Begin Dataset records
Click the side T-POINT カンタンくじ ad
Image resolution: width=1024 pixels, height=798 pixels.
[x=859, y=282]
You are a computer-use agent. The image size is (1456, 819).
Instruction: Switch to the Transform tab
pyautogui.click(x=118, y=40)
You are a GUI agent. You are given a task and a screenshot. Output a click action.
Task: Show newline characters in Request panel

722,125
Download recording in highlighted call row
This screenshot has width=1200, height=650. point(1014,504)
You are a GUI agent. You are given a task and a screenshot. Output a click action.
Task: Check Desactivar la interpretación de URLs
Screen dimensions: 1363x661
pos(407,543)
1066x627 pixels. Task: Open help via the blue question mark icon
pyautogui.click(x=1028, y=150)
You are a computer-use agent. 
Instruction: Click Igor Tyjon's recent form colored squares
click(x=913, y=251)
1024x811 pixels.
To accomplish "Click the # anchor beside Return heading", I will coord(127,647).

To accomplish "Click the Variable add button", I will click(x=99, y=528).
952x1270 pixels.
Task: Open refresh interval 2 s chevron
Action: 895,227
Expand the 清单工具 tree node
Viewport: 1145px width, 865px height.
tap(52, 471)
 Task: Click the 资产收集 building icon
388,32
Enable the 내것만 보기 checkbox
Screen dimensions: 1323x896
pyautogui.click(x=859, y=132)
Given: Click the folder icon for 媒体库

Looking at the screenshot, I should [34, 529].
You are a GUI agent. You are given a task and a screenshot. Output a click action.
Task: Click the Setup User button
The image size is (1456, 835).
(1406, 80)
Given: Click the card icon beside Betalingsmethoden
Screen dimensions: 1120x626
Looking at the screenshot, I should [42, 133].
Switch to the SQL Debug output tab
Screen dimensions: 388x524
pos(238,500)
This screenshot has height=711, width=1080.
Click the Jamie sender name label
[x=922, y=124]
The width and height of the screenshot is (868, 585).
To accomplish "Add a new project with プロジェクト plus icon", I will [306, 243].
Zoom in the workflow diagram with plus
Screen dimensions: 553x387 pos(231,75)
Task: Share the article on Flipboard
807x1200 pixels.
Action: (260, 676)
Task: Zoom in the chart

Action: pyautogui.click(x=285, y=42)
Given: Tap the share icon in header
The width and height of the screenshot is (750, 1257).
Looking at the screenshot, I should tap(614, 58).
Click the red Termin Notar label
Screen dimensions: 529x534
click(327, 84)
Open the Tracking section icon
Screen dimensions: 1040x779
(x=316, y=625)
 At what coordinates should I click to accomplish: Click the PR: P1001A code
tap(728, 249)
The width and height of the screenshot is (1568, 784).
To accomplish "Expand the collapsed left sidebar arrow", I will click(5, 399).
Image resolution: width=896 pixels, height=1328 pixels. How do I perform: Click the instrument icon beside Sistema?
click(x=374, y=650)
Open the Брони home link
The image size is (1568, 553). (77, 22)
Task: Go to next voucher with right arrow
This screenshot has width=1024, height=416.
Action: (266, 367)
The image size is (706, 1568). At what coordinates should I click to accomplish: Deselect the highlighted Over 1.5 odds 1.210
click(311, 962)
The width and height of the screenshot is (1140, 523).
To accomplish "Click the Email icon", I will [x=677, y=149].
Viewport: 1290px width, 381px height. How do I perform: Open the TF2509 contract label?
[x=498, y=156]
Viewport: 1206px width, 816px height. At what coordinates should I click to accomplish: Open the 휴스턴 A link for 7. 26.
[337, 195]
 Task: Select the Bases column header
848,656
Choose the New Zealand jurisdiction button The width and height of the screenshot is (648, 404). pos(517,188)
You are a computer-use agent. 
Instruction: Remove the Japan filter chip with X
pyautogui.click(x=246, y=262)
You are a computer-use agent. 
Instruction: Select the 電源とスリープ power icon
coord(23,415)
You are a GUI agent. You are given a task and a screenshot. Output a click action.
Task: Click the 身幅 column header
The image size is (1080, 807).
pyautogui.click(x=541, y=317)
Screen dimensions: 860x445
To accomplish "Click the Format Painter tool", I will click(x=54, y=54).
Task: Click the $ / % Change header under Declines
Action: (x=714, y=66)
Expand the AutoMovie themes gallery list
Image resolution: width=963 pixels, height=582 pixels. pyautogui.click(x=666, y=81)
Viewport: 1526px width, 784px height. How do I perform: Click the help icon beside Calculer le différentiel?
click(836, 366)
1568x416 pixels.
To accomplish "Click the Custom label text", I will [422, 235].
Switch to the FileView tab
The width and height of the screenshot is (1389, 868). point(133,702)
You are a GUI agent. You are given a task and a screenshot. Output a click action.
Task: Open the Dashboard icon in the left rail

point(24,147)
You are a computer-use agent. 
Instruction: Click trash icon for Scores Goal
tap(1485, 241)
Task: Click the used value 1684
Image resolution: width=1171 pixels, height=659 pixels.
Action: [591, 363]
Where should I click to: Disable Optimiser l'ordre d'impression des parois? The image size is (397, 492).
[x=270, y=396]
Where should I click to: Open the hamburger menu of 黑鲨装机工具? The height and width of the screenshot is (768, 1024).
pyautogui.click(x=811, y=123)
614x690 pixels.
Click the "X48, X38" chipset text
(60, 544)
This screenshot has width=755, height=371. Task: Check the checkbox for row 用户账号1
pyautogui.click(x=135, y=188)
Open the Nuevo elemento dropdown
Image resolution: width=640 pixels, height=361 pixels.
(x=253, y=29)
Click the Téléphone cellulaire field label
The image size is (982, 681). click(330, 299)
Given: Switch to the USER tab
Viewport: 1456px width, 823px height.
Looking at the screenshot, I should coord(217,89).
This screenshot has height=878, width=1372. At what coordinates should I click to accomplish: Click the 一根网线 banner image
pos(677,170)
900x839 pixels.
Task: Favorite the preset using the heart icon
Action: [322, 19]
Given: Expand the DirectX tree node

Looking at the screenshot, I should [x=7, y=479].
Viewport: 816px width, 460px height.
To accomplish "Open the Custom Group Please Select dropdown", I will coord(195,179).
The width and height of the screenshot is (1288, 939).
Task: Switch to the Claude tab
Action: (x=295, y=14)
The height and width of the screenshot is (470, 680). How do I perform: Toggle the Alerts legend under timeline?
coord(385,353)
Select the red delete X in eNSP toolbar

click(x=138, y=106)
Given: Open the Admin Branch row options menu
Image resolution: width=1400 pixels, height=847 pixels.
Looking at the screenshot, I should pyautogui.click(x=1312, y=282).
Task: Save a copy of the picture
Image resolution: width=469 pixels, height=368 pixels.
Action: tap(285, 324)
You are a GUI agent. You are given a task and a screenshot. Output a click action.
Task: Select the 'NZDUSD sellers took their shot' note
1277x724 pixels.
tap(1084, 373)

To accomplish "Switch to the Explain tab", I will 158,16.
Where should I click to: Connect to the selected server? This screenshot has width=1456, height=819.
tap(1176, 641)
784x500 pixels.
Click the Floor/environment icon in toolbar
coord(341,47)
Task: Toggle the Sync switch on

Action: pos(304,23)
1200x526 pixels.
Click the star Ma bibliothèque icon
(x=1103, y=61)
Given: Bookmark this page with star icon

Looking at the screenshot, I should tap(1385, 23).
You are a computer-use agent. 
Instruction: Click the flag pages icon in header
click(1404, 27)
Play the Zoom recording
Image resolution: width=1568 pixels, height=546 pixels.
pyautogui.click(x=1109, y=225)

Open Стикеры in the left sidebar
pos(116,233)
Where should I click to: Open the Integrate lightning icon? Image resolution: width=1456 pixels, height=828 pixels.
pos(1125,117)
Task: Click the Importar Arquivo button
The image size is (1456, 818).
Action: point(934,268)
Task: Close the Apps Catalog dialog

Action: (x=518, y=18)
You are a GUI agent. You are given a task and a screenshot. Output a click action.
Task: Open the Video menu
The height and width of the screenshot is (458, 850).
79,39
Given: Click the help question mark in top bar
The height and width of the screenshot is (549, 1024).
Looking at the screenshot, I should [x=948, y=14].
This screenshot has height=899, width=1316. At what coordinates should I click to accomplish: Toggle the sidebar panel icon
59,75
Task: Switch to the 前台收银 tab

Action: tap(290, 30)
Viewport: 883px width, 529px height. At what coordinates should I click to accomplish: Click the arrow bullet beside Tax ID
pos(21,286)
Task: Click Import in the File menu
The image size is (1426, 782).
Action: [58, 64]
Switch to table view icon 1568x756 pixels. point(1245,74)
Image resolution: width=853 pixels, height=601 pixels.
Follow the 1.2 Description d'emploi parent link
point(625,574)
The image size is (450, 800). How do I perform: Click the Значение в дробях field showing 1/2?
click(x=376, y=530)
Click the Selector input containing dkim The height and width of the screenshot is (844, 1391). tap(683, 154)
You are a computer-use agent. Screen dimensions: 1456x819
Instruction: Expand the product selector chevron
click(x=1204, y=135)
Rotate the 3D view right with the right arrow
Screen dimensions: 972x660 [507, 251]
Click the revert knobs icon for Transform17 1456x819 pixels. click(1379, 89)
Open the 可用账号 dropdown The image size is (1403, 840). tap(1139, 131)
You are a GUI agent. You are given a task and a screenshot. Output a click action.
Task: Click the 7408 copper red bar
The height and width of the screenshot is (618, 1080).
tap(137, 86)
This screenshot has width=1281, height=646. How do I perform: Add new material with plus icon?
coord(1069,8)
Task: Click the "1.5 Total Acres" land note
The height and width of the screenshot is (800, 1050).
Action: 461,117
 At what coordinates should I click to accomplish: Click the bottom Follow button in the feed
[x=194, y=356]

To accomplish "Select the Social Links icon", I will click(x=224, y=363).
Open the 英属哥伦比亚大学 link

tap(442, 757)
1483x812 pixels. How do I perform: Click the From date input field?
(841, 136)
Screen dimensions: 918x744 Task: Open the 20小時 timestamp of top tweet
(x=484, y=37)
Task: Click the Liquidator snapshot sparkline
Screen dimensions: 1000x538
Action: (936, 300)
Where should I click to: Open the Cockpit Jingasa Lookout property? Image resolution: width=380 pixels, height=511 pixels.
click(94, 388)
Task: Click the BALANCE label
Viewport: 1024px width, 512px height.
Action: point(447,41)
End Dataset records
> [Aim]: Please count the lines in the entries above that contain the string "Expand", treating uppercase and lowercase as different, and give only the number.

> [Final result]: 5